Para verificar se os dados da amostra se ajustavam ao modelo fatorial, foi realizado o teste de esfericidade de Bartlett e da medida de adequação da amostra de Kaiser-Meyer-Olkin (KMO), a fim de atestar que a análise fatorial poderia ser utilizada com sucesso para a amostra coletada. O teste de Bartlett aponta a homogeneidade do nível de correlação entre as variáveis. Quanto maior o índice e quanto menor a significância, maior a correlação. A significância deve ser menor do que 0,05. Idealmente, a KMO deve ficar acima de ou igual a 0,70. Porém, é aceita a partir de 0,50. Níveis abaixo desse patamar indicam que a amostra não deve ser utilizada para análise fatorial (BANDEIRA, MARQUES e VEIGA, 1999).

3. RESULTADOS A análise das características pessoais nos dados coletados revela a predominância de pessoas do sexo masculino (75%), jovens, solteiros e sem dependentes (58,5%). O nível de escolaridade é alto (67,3% com curso superior completo). A maioria dos participantes (59,8%) trabalha em Salvador. A distribuição por tempo de casa é equilibrada e predominam os indivíduos que exercem ocupações de nível operacional (78,3%).

3.1. Confiabilidade das escalas utilizadas Todas as escalas utilizadas apresentaram bons níveis de confiabilidade (acima de 0,6), conforme demonstrado na Tabela_1. O índice de confiabilidade mais alto foi o encontrado para a subescala falta de alternativas de carreira do entrincheiramento (CARSON, CARSON e BEDEIAN, 1995). Ao compará-los com os índices de confiabilidade encontrados nos trabalhos originais e no estudo de Scheible (2004), observa-se que os índices foram ainda mais favoráveis nesta aplicação.

3.2. Relações entre entrincheiramento e comprometimento com a carreira/ocupação Inicialmente, buscou-se estabelecer as relações entre as variáveis referentes ao comprometimento e ao entrincheiramento. Na Tabela_2, estão apresentados os resultados obtidos. O entrincheiramento apresenta alta correlação com o comprometimento instrumental, o que comprova parcialmente a primeira hipótese.

Embora a relação positiva com a base afetiva não tenha sido prevista, o coeficiente é menor em comparação aos encontrados para as demais bases. Foram verificadas também correlações significativas entre o entrincheiramento e os demais tipos de comprometimento, sendo mais fracos com aqueles advindos de base afetiva, negando parcialmente a primeira hipótese. O comprometimento instrumental apresentou relações significativas e fracas com aqueles que advêm da base afetiva, exceção feita ao comprometimento medido com a escala de Carson e Bedeian (1994). Foi encontrada correlação entre a base instrumental e a base normativa. Na dimensão afetiva, constatou-se sobreposição entre as escalas de Blau (1985) e Meyer et al. (1993) (r= 0,973), bem como entre a escala afetiva de Meyer et al. (1993) e a escala de Carson e Bedeian (1994), que apresentou correlação superior a 0,7. O comprometimento afetivo medido pela escala de Blau apresentou forte correlação com o medido pela escala de Carson e Bedeian, sugerindo que também sobreposição. Além disso, a dimensão normativa apresentou fortes relações com a dimensão afetiva em todas as escalas utilizadas.

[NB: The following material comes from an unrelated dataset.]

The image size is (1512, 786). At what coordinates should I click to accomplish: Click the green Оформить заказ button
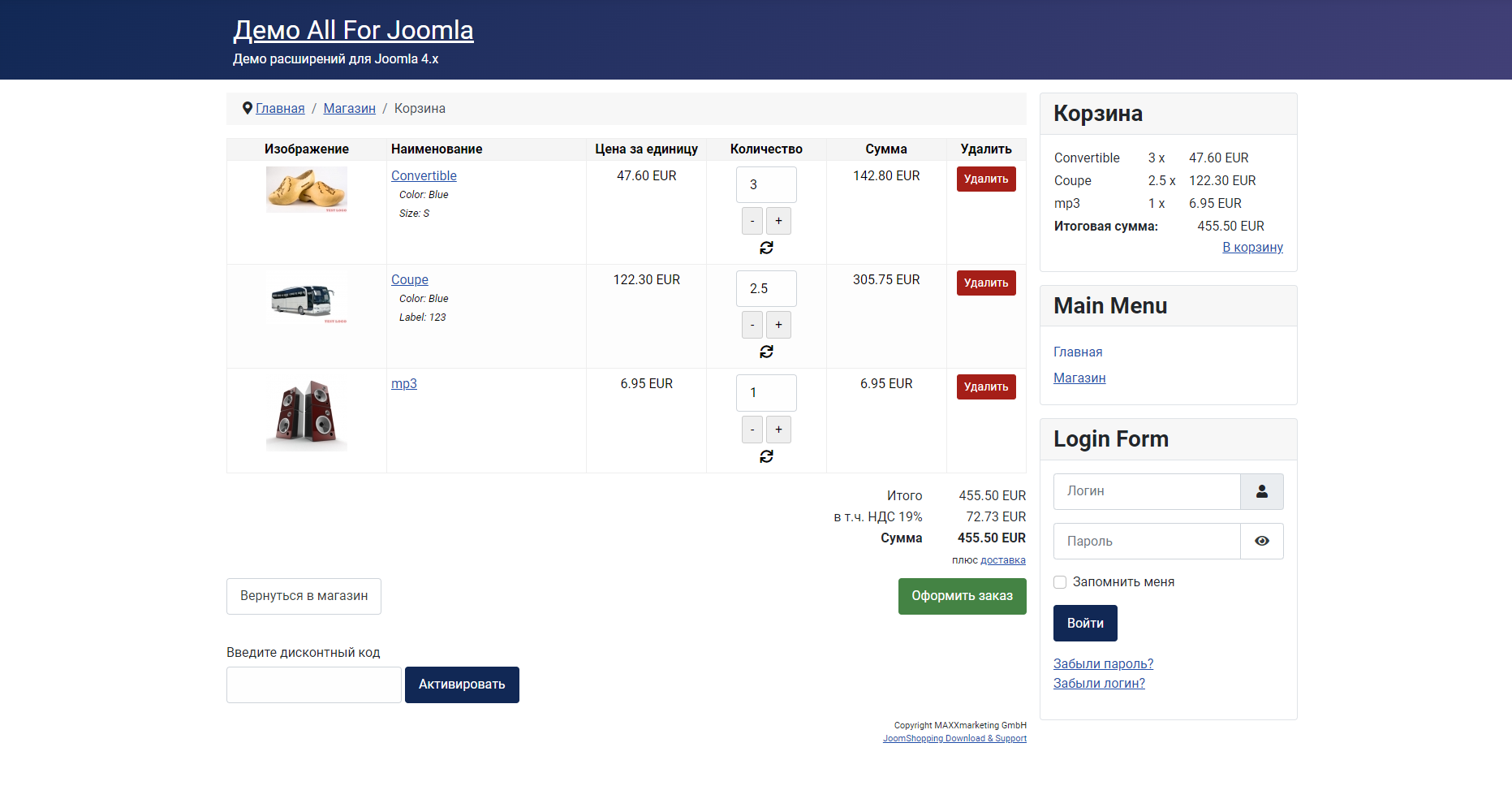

No intuito de aprofundar a investigação, foram averiguadas as relações das dimensões do entrincheiramento com os tipos de comprometimento estudados. Os resultados, apresentados na Tabela_3, demonstram que a relação do entrincheiramento com o comprometimento instrumental é dada predominantemente pelos investimentos na carreira (r= 0,664). Uma vez que a relação da base instrumental com custos emocionais é mais fraca (r= 0,371), é possível afirmar que o alto coeficiente encontrado entre essa base e custos acumulados (r= 0,607) é influenciado pela presença do conteúdo de investimentos na carreira.

Os custos emocionais apresentam relação mais forte com o comprometimento normativo, o que leva a pensar que esses custos emocionais são mais vistos como emoção do que como custo material nesta amostra. As relações altas e significativas dessa dimensão com o comprometimento afetivo, medido pela escala de Blau (r= 0,457), e com a dimensão identificação com a carreira (r= 0,404) reforçam essa conclusão. Esses resultados são congruentes com a fragilidade apontada por Blau (2003) para esse fator (custos emocionais). A falta de alternativas não apresentou correlação significativa com a base afetiva, apenas correlações fracas com as bases instrumental (r= 0,361) e normativa (r= 0,216).

3.3. Relações entre entrincheiramento e comprometimento com a carreira/ocupação com o desempenho A pesquisa documental revelou que o processo de avaliação do desempenho utilizado na organização estudada possui um caráter eminentemente subjetivo, enfocando tanto o contexto como as tarefas. É bidirecional (avaliador - > avaliado e avaliado -> avaliador) e possui dois padrões de questionários: um voltado para o nível gerencial, outro para o nível operacional. Esse é um fator limitante, que pode implicar inadequação da medida para perfis intermediários. A avaliação de desempenho nessa organização é também utilizada para estabelecer recompensas extrínsecas, como promoções e ganhos salariais. O desempenho futuro é negociado em termos subjetivos, o que dificulta seu acompanhamento. Apenas colaboradores com mais de 60 dias na empresa são avaliados.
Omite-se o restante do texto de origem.